* _Given data_:
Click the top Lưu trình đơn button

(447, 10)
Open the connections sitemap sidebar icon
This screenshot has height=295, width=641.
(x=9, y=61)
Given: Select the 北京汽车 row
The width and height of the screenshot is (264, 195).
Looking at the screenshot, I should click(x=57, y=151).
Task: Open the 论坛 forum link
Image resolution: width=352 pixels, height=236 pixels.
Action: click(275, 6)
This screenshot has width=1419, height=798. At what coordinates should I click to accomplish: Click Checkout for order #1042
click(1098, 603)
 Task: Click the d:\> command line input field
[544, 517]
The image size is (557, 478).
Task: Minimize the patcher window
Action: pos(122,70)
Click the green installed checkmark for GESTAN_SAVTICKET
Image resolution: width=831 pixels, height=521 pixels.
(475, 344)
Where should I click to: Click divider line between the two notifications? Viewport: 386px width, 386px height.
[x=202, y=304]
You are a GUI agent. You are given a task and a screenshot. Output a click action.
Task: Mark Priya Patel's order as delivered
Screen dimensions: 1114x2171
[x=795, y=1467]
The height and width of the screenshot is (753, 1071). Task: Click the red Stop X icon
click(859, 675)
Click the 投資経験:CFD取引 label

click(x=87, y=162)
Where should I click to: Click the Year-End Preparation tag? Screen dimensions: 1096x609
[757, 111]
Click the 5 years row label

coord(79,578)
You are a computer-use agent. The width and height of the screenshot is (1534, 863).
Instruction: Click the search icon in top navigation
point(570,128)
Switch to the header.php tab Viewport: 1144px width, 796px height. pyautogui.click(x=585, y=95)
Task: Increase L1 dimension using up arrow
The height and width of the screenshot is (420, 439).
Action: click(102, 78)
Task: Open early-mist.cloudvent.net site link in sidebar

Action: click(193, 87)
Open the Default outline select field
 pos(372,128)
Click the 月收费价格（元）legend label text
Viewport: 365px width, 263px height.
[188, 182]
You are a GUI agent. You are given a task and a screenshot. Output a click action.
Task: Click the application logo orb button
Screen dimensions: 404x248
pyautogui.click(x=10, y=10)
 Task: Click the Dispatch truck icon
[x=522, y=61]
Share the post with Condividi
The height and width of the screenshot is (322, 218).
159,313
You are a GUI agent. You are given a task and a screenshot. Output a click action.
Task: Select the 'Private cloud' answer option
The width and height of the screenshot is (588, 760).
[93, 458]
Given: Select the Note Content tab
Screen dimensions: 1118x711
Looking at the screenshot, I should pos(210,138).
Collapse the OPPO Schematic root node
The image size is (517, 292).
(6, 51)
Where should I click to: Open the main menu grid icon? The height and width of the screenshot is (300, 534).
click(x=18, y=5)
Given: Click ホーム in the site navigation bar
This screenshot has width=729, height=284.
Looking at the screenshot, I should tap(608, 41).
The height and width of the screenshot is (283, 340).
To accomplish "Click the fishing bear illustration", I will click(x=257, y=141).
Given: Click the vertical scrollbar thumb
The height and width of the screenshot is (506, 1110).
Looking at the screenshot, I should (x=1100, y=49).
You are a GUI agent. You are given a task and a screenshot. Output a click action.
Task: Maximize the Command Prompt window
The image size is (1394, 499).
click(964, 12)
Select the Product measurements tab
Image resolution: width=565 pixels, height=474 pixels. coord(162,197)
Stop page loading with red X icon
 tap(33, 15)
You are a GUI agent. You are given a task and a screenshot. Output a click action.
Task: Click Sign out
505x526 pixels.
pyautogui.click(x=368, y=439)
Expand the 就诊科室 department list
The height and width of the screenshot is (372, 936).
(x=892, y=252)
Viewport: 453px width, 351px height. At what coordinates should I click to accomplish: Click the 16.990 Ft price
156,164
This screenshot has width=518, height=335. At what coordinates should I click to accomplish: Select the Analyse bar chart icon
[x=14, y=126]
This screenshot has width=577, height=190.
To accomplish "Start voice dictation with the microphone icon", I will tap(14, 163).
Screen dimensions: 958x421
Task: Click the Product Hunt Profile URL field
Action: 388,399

* _What you are asked to do_: Reproduce verbatim the lines above, from the line with "Expand the 就诊科室 department list" through the line with "This screenshot has width=577, height=190.".

* _Answer section_:
Expand the 就诊科室 department list
The height and width of the screenshot is (372, 936).
(x=892, y=252)
Viewport: 453px width, 351px height. At what coordinates should I click to accomplish: Click the 16.990 Ft price
156,164
This screenshot has width=518, height=335. At what coordinates should I click to accomplish: Select the Analyse bar chart icon
[x=14, y=126]
This screenshot has width=577, height=190.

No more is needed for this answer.